Automating Microsoft Office with Python

Windows applications, for many years, have provided a COM API for automation. This includes Microsoft Office as well.

pywin32 is a library that lets you do many interesting things in Windows, including access these COM APIs.

For example, to open PowerPoint and draw a circle, this is what it takes:

Python实现Microsoft Office办公自动化

多年以前,微软就为Windows软件出了COM组件,便于调用其API实现自动化,也包括Microsoft Office。



In [17]:
import win32com.client

# Open PowerPoint
Application = win32com.client.Dispatch("PowerPoint.Application")

# Add a presentation
Presentation = Application.Presentations.Add()

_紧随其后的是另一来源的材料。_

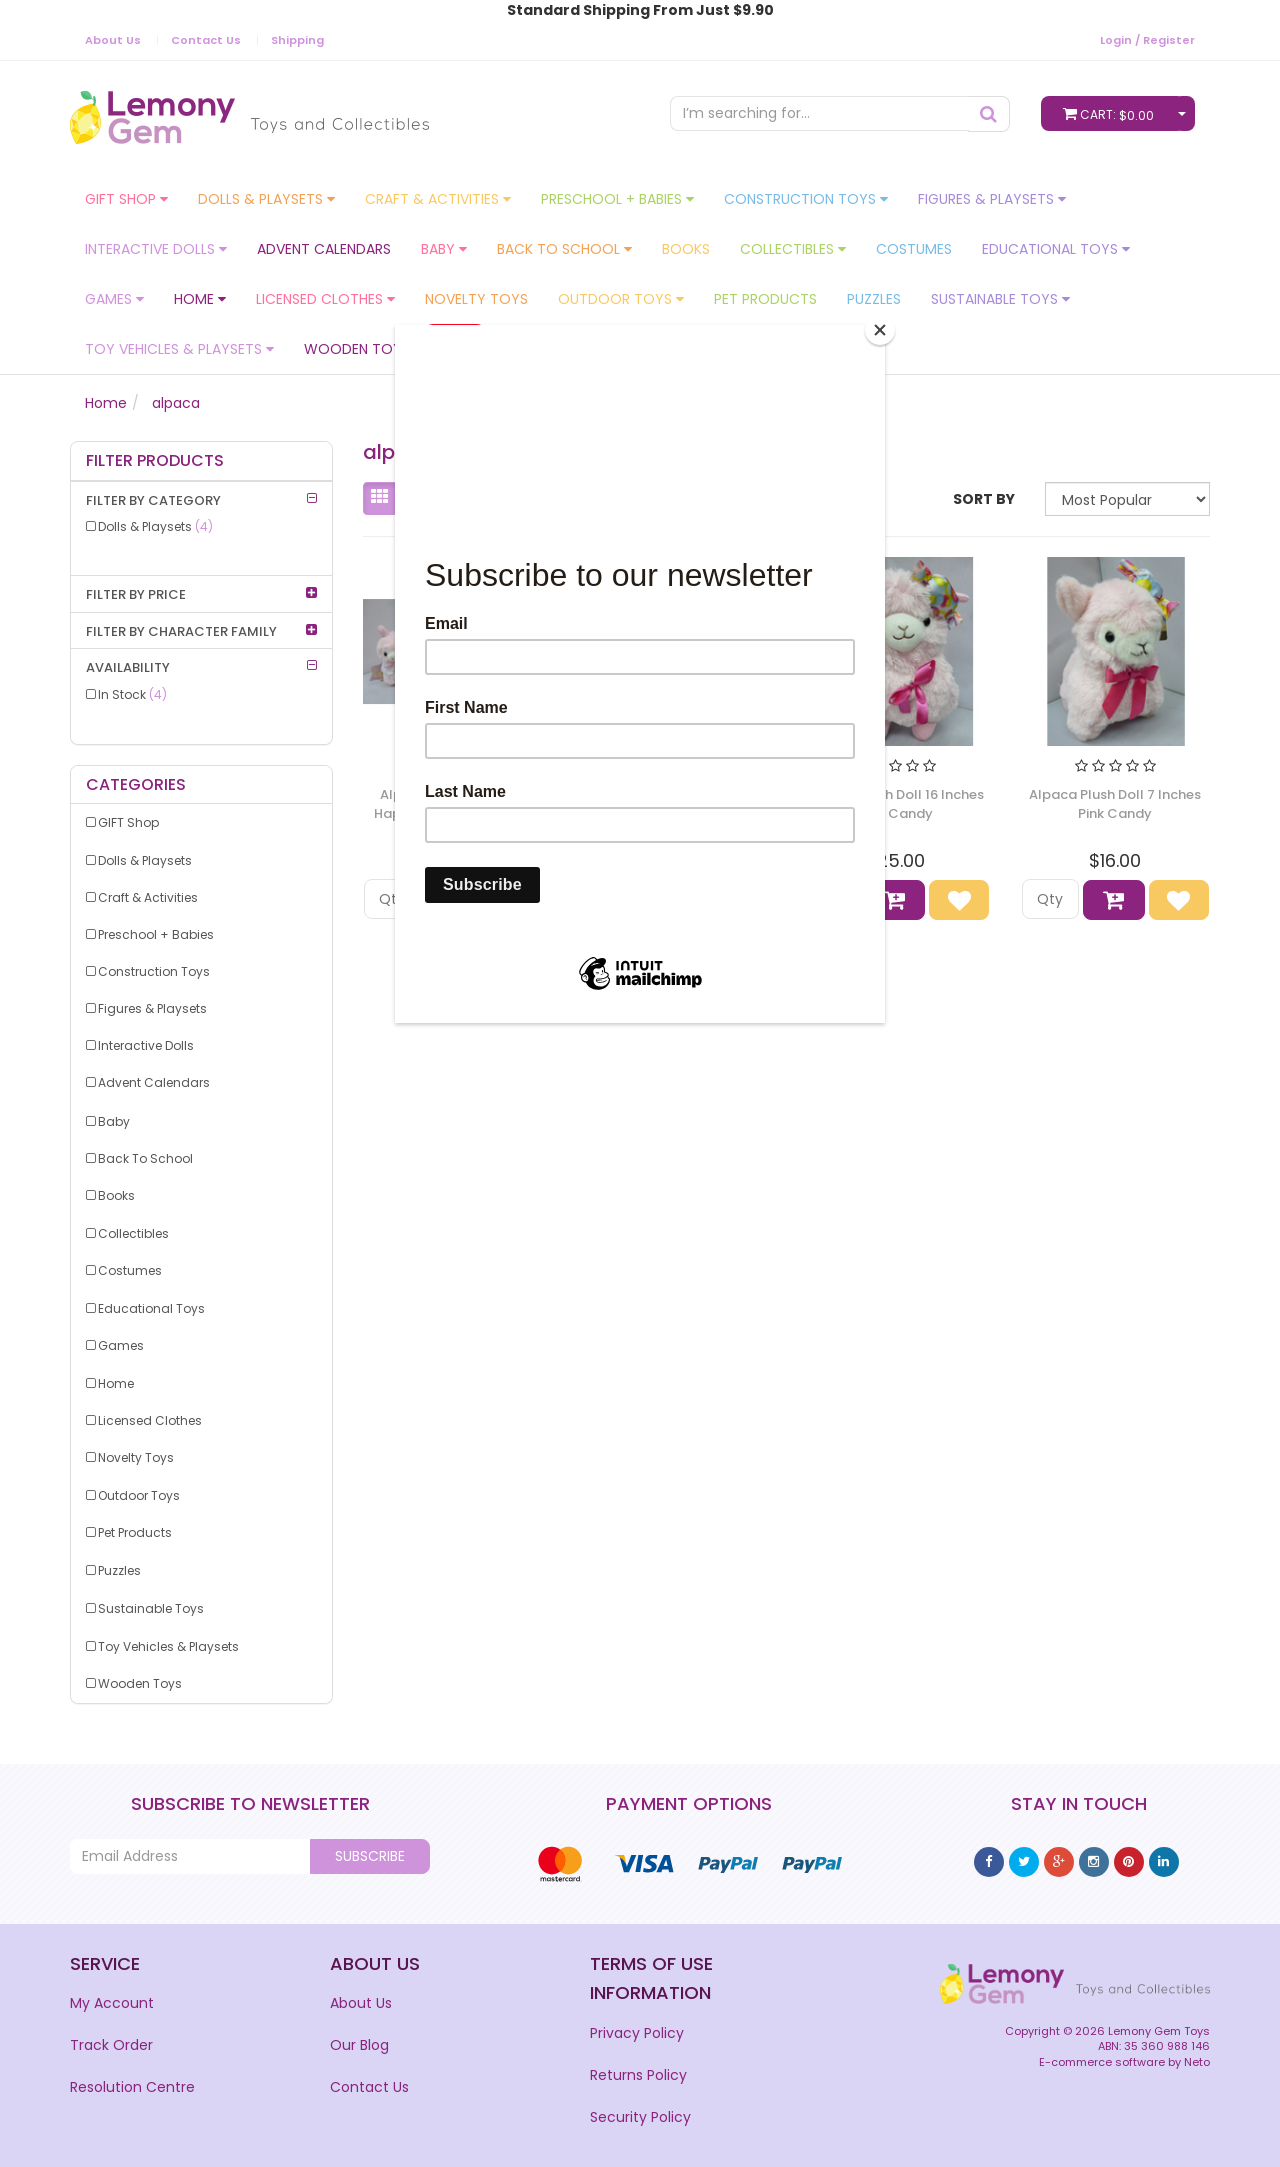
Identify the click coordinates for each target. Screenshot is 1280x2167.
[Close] (880, 330)
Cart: (1113, 113)
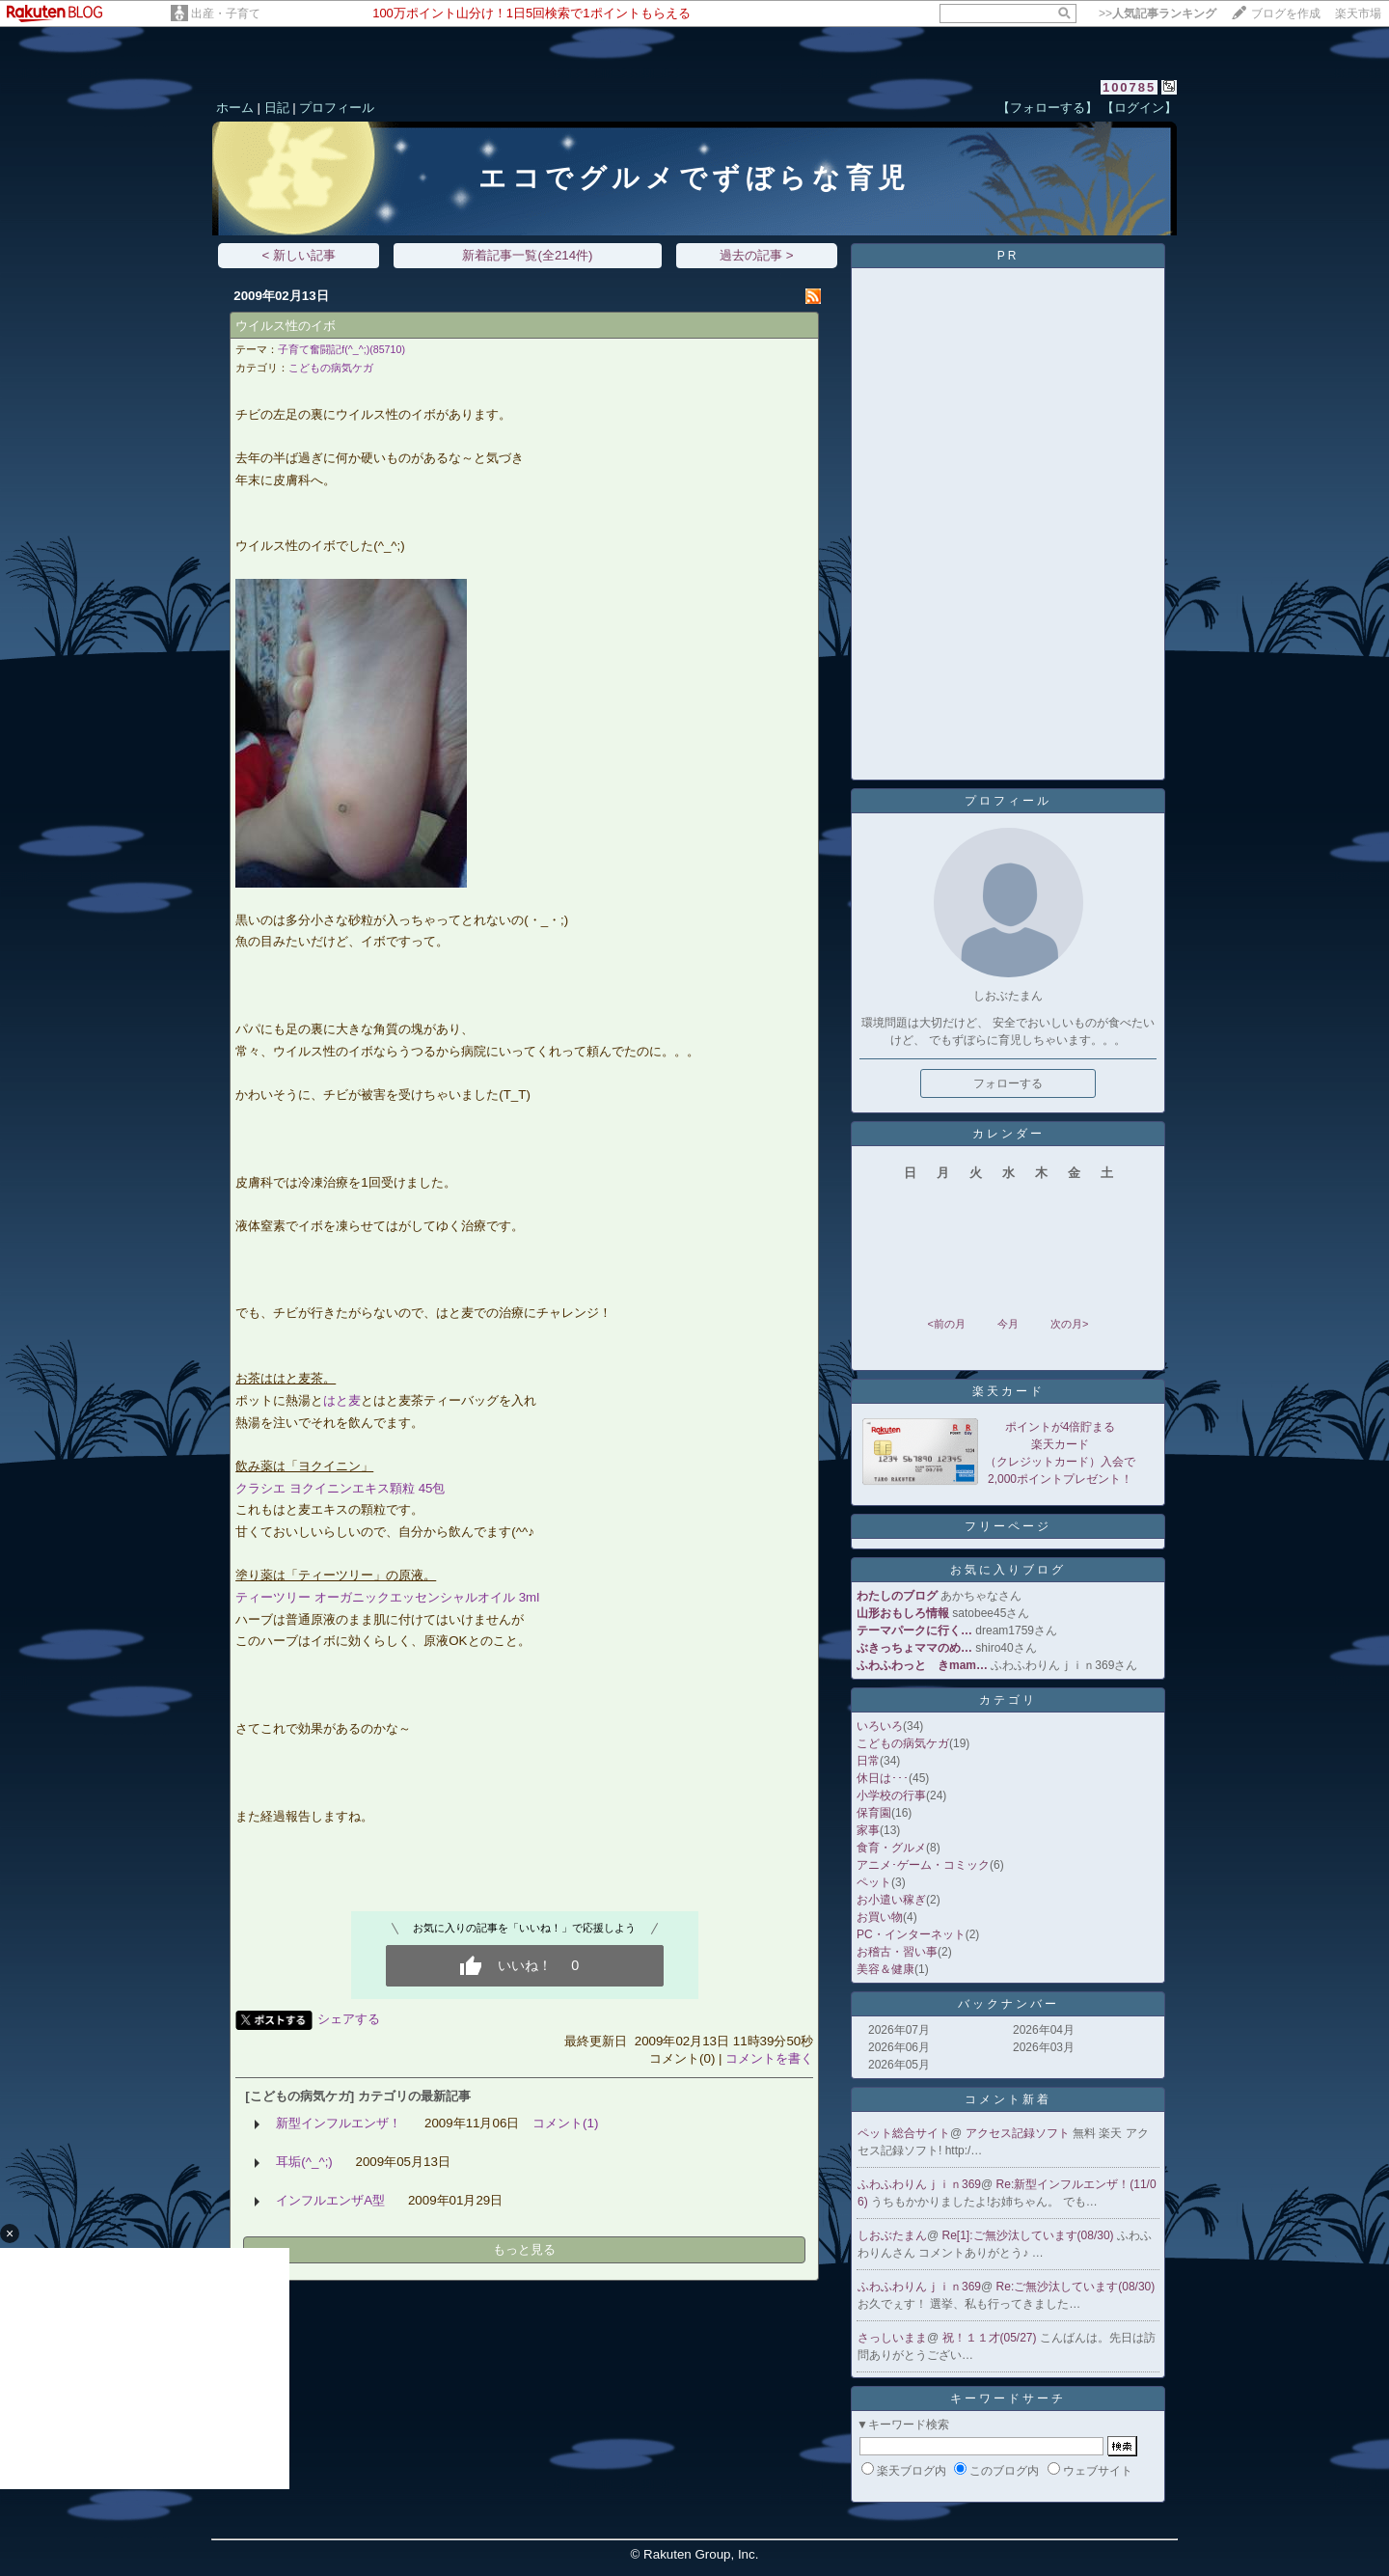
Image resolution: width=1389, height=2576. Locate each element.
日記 (276, 107)
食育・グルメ (891, 1847)
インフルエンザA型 (330, 2200)
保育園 (874, 1813)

# Add a slide with a blank layout (12 stands for blank layout)
Base = Presentation.Slides.Add(1, 12)

# Add an oval. Shape 9 is an oval.
oval = Base.Shapes.AddShape(9, 100, 100, 100, 100)
In [4]:

You'll have to try this out to see the result, but just FYI, this will open a new PowerPoint window and add a slide with a circle in it.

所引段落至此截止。